▶ [INSTRUCTIONS]
1 - Please repeat the passage from the probiotics article below, from "To do this, Costa-Mattioli’s" to "bacteria in offspring.", inclusive.
2 - In the probiotics article below, what diet did the research team put the female mice on?

▶ [EXTRACT]

New research has displayed stunning results
Probiotics, the friendly bacteria that live in your gut have become quite the fad, turning up in everything from hot sauce to instant coffee. The benefits of a diet high in probiotics foods are well-advertised, if largely unproven: a stronger immune system, better digestion, mood elevation and a resistance to seasonal allergies are all promised side effects of the diet. Now, one group of researchers believes we might soon be able to add another benefit to that list: reversing the effects of Autism Spectrum Disorder.
According to a new study in the journal Cell, a common gut bacteria in humans had exactly that effect on a test group of mice, which were exhibiting behavior “reminiscent of symptoms of autism spectrum disorders (ASDs) in humans.” While the research is still a ways off from being applicable to human patients, the study’s lead author, Dr. Mauro Costa-Mattioli of the Baylor College of Medicine, believes his team has discovered an avenue that may one day help treat patients on the spectrum.
“Patients that have Autism Spectrum Disorder,” Dr. Costa-Mattioli explains, “they [often] have gastrointestinal problems. So I really wanted to see whether we could replicate this in mice.”
To do this, Costa-Mattioli’s team at Baylor College of Medicine proceeded with two known factors: a child is at a higher risk of autism if the mother suffers from obesity, and maternal obesity is also known to affect the gut bacteria in offspring.
To replicate these factors in rodents, the team placed a group of female mice on a high-fat diet, which produced a group of offspring showing, “behavioral deficits, such as spending less time in contact with their peers and not initiating interactions,” the study says.
By analyzing the fecal matter of these offspring, the team noticed those mice with symptoms had less microbial diversity in their gut microbiomes than their healthy cousins in the control group. Once they compared the bacteria found in both groups, the team identified exactly which strain was missing from the mice that were anti-social.
“What we found is changes specifically in the gut bacteria were responsible for their behavioral changes in both offsprings,” Costa-Mattioli explains. “In other words, if we were able to alter the gut bacteria in those animals, we could recover the behavioral deficiencies. We nailed it to a particular bacteria strain that when you give it to the animals, the animals become much better.”

▶ [RECORDED INFORMATION]

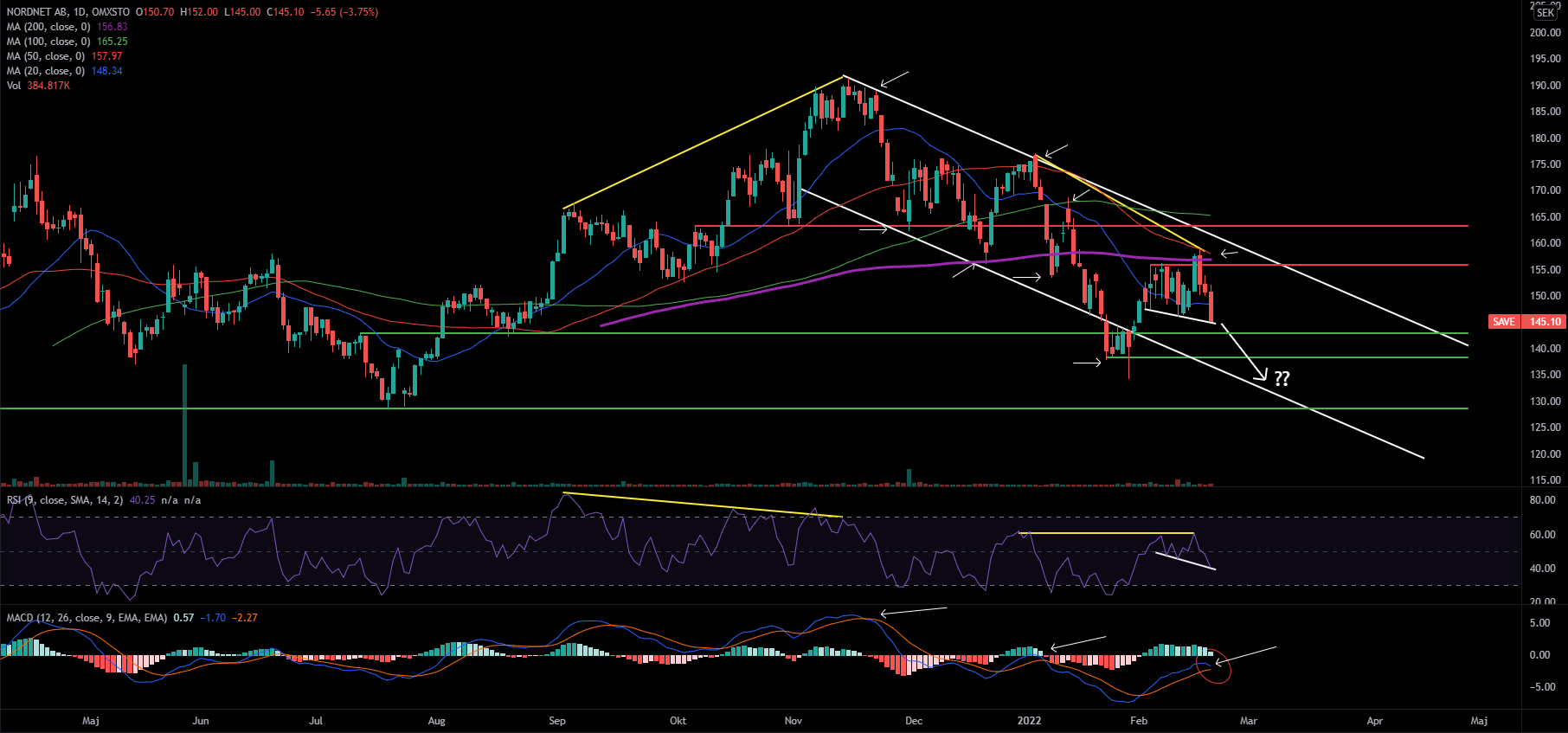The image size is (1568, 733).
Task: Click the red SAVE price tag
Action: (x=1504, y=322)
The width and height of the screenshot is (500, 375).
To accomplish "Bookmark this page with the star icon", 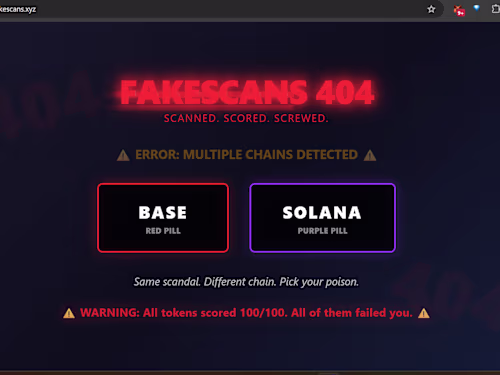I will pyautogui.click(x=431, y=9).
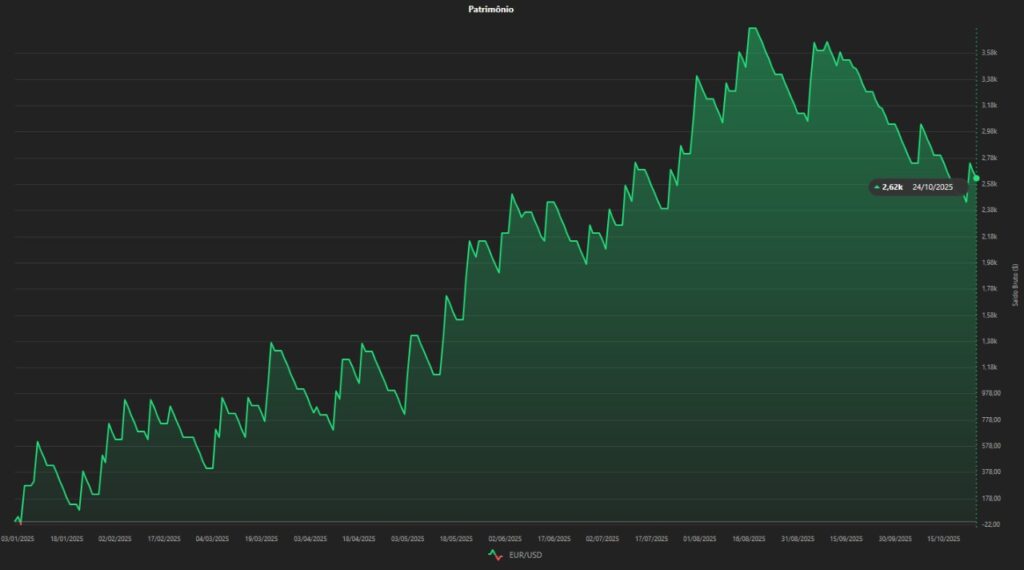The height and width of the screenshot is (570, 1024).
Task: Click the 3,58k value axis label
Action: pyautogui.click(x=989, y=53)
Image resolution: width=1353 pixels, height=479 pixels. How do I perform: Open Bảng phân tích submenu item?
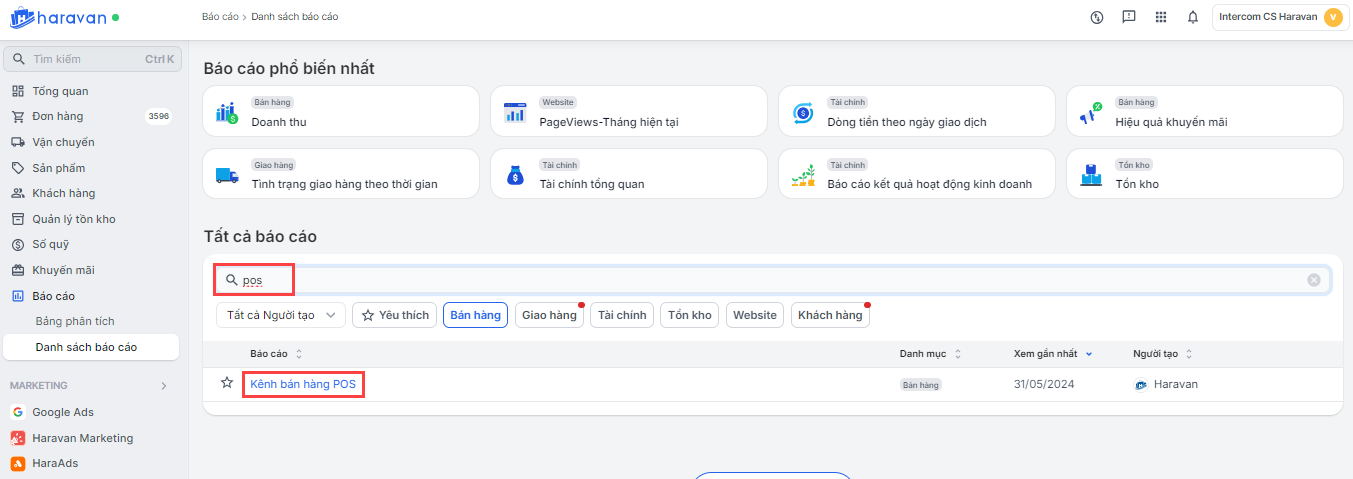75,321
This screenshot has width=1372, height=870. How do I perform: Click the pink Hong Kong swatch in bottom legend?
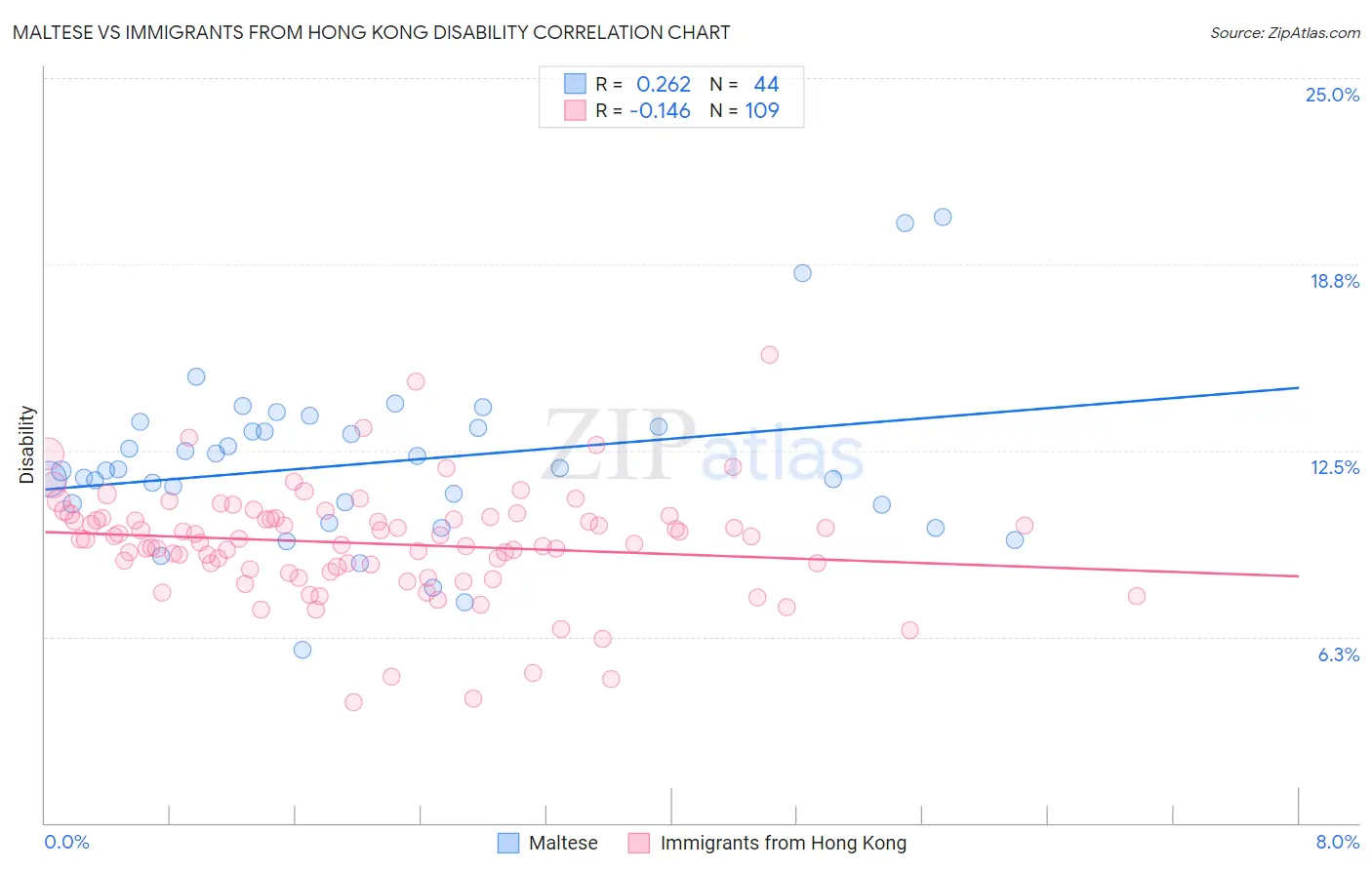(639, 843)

---

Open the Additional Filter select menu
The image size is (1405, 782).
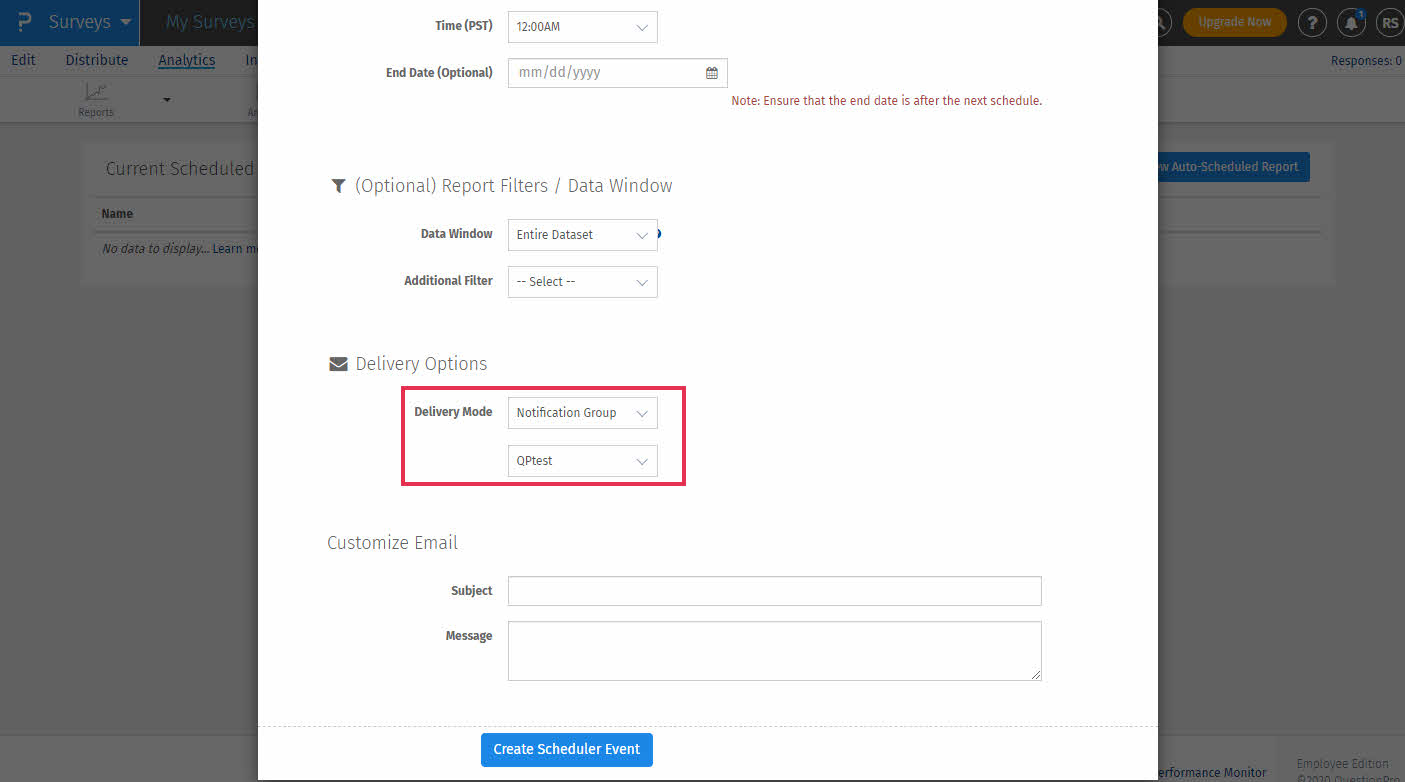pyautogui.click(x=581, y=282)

▶ [ANSWERS TO THE TASKS]
1 -
To do this, Costa-Mattioli’s team at Baylor College of Medicine proceeded with two known factors: a child is at a higher risk of autism if the mother suffers from obesity, and maternal obesity is also known to affect the gut bacteria in offspring.

2 - A high-fat diet.